In tournament poker, you are going to be playing a high percentage of the time short stacked (under 20 big blinds). Many players believe that when they are short stacked, that their only move is to shove (go all in) or fold, believing that it simplifies decision-making and maximizes fold equity. 

However, it’s a POKER MYTH to believe that shoving or folding is the only strategy available or even the optimal strategy in all situations.


“This is a common myth because players don’t know how to play other stacks – a lack of knowledge of how to make other plays forces them to make plays that they know. And everyone knows how to shove or fold” – Chance Kornuth 


Here is why this POKER MYTH is incorrect:


If you consistently follow a shove or fold strategy when short-stacked, observant opponents will pick up on this pattern. They can adjust their play to exploit this predictability, either by calling your shoves more liberally or by putting pressure on you when they suspect you might fold.


Loss of Value

By limiting yourself to just two actions, you might miss opportunities for more nuanced play. For instance, there might be situations where a standard raise or a min-raise can achieve the same objective as a shove but with less risk. You might also miss chances to limp in position and see a cheap flop with speculative hands or to trap overly aggressive opponents.


Stack Size Relativity

While you might be short-stacked relative to the average, you may still have enough chips to employ a broader range of strategies, especially if the effective stacks (the smaller stack size between you and your opponent) allow for post-flop play.


Post-Flop Opportunities

If you believe shove or fold is the only option, you might miss out on opportunities to outplay opponents post-flop. This is especially true if you believe that you have a skill advantage over your table. Even with a short stack, if you can see a flop inexpensively and then capitalize on an opponent’s mistakes, it can be a more profitable approach than simply pushing all-in pre-flop.

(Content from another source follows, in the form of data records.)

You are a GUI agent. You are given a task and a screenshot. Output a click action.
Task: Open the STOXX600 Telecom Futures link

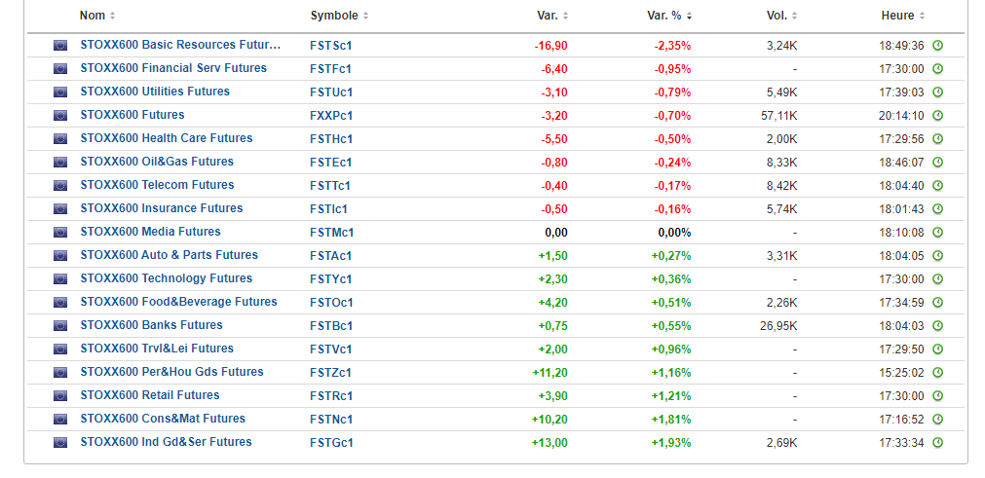pos(161,185)
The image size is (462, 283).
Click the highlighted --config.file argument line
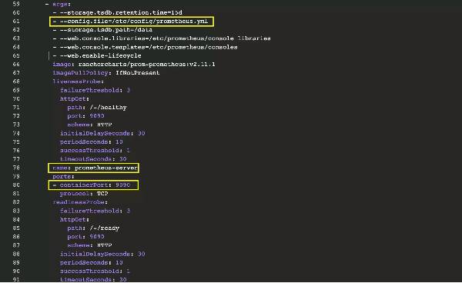click(132, 22)
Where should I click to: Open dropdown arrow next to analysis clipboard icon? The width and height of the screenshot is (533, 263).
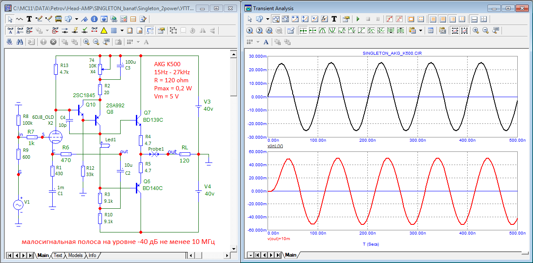[x=421, y=31]
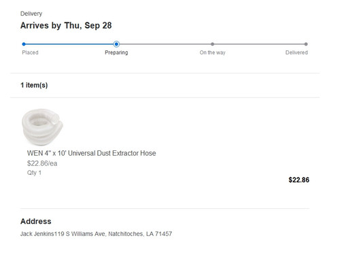Click the Delivery label
Screen dimensions: 340x266
coord(31,14)
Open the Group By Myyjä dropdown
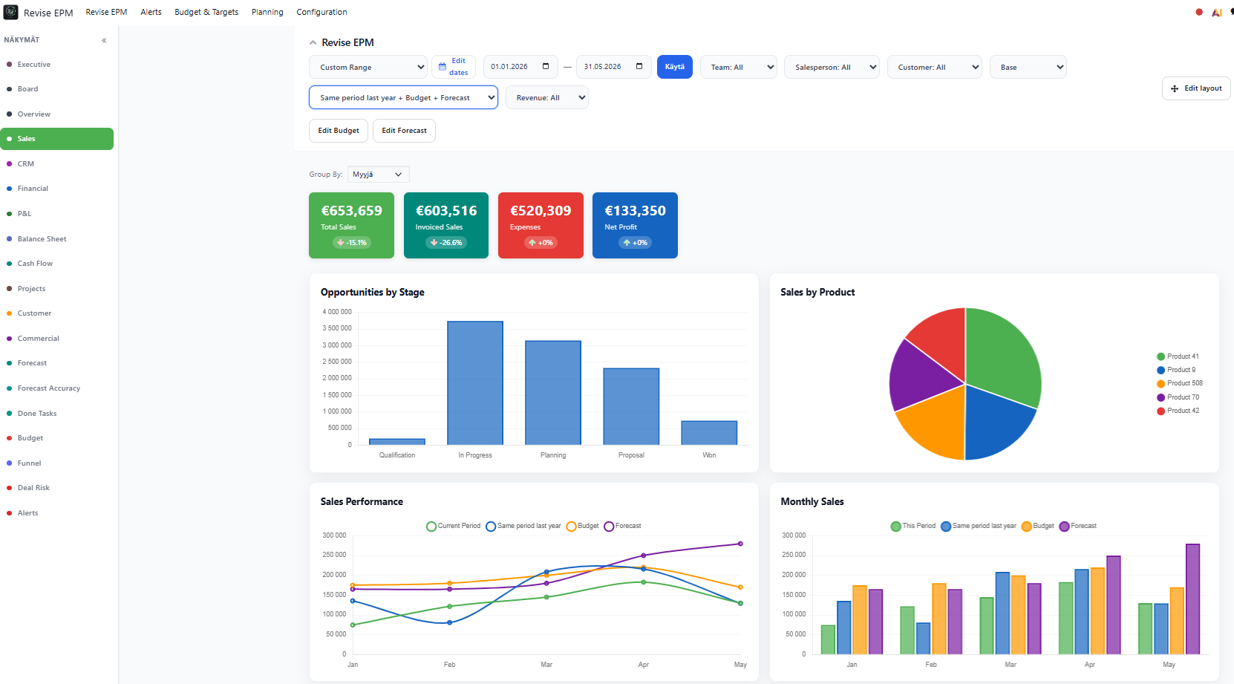1234x684 pixels. (x=379, y=175)
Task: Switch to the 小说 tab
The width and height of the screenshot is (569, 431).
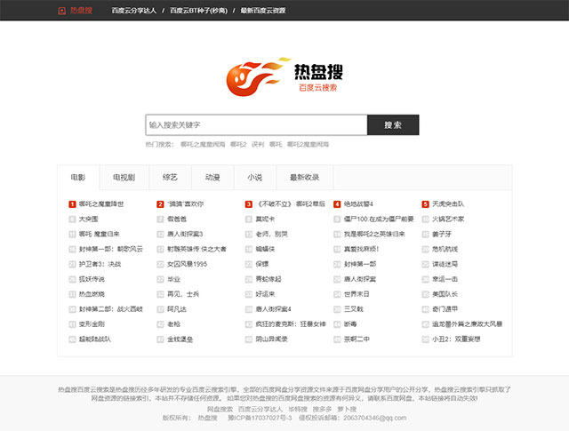Action: (x=254, y=178)
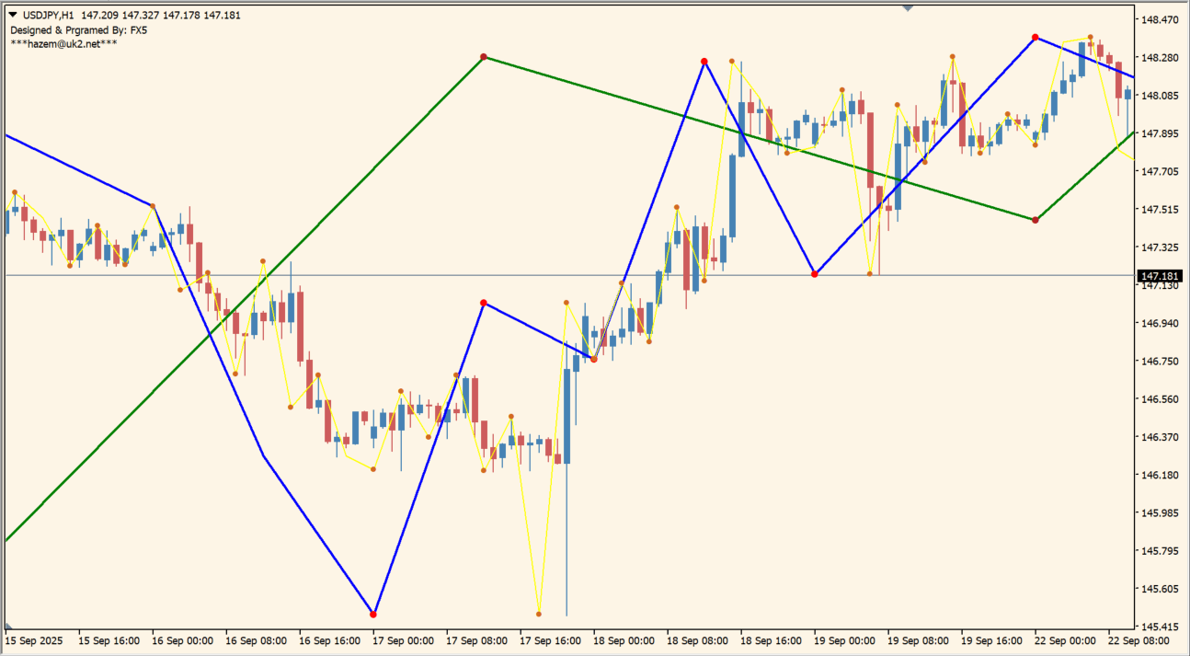Viewport: 1190px width, 656px height.
Task: Click the red zigzag high point after 18 Sep 08:00
Action: coord(704,62)
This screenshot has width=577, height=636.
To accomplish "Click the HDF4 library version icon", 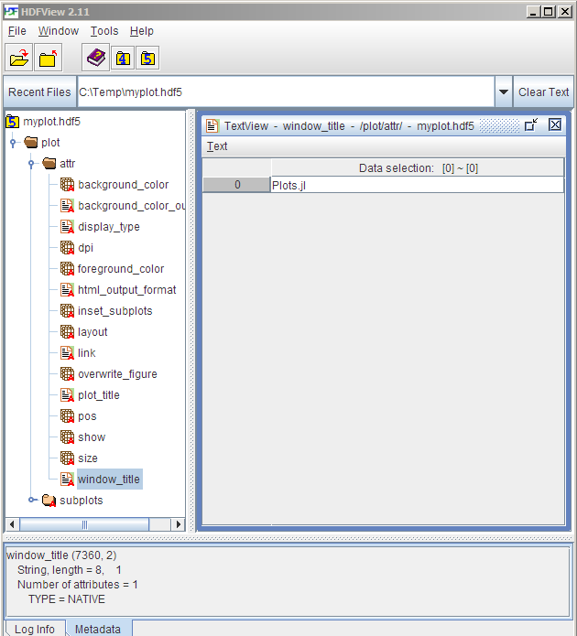I will pyautogui.click(x=123, y=59).
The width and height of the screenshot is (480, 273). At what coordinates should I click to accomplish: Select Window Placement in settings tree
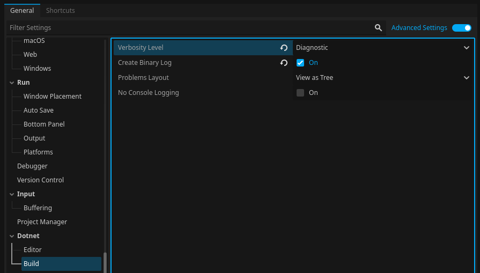pyautogui.click(x=53, y=97)
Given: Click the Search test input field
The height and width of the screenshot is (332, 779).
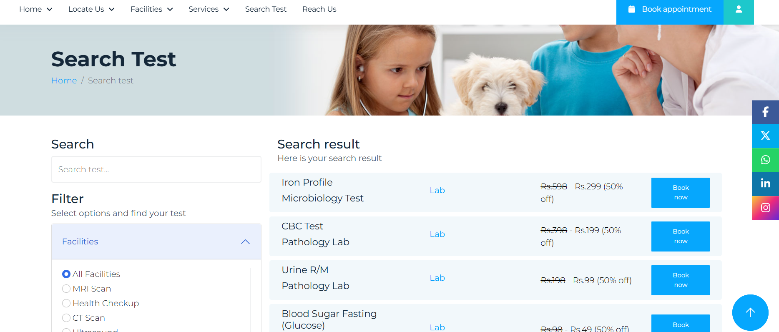Looking at the screenshot, I should tap(156, 169).
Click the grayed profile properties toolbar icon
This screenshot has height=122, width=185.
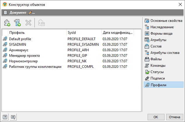tap(41, 23)
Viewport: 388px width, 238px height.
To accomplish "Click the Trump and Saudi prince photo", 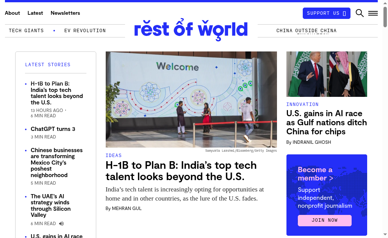I will pyautogui.click(x=327, y=74).
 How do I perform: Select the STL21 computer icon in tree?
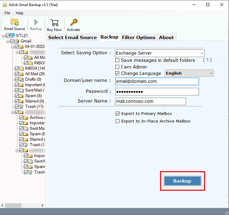coord(11,36)
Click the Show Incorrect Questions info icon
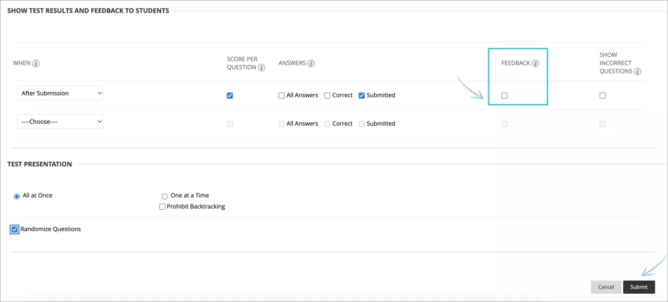 coord(637,71)
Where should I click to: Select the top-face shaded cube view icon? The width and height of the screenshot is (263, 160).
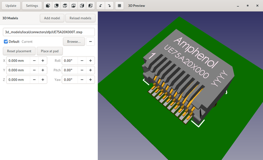pyautogui.click(x=65, y=6)
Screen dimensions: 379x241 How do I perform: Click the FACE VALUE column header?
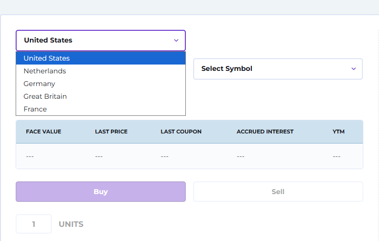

Table Dynamics and Opponent Profiles

“Shove or fold” disregards the dynamic nature of poker and the varying profiles of opponents. Some opponents might be prone to calling shoves too liberally, while others might fold too often. By adjusting your strategy based on the specific opponents and situations, rather than sticking rigidly to “shove or fold,” you can maximize your expected value.


Tournament Life and ICM Considerations

There might be situations, especially close to the money bubble or final table pay jumps, where it’s more beneficial from an ICM perspective to use a strategy other than “shove or fold.”


“Later in tournaments, you are incentivized to win hands without going to showdown and shoving puts you unnecessarily at risk. For example, if you have a 16-20 big blind stack, you can 3 bet a min raise to 5 big blinds – it’s especially a viable strategy against a very aggressive player.”

-Chance Kornuth


Blind Structure

In tournaments with a slow blind structure, even if you’re short-stacked, there may still be plenty of play left. Conversely, in a turbo structure, the blinds increase rapidly, and a “shove or fold” strategy may be more applicable. Recognizing which situation you’re in is crucial.


Wrapping it up

While “shove or fold” is an essential strategy to understand and can be the correct approach in many short-stack situations, it’s crucial to recognize its limitations and not apply it dogmatically. 

A well-rounded player should be flexible and have additional plays in their arsenal such as limping, raising and light 3 betting with a generally tight range. They will also adapt their strategy based stack sizes, opponent tendencies, tournament stage, and table dynamics.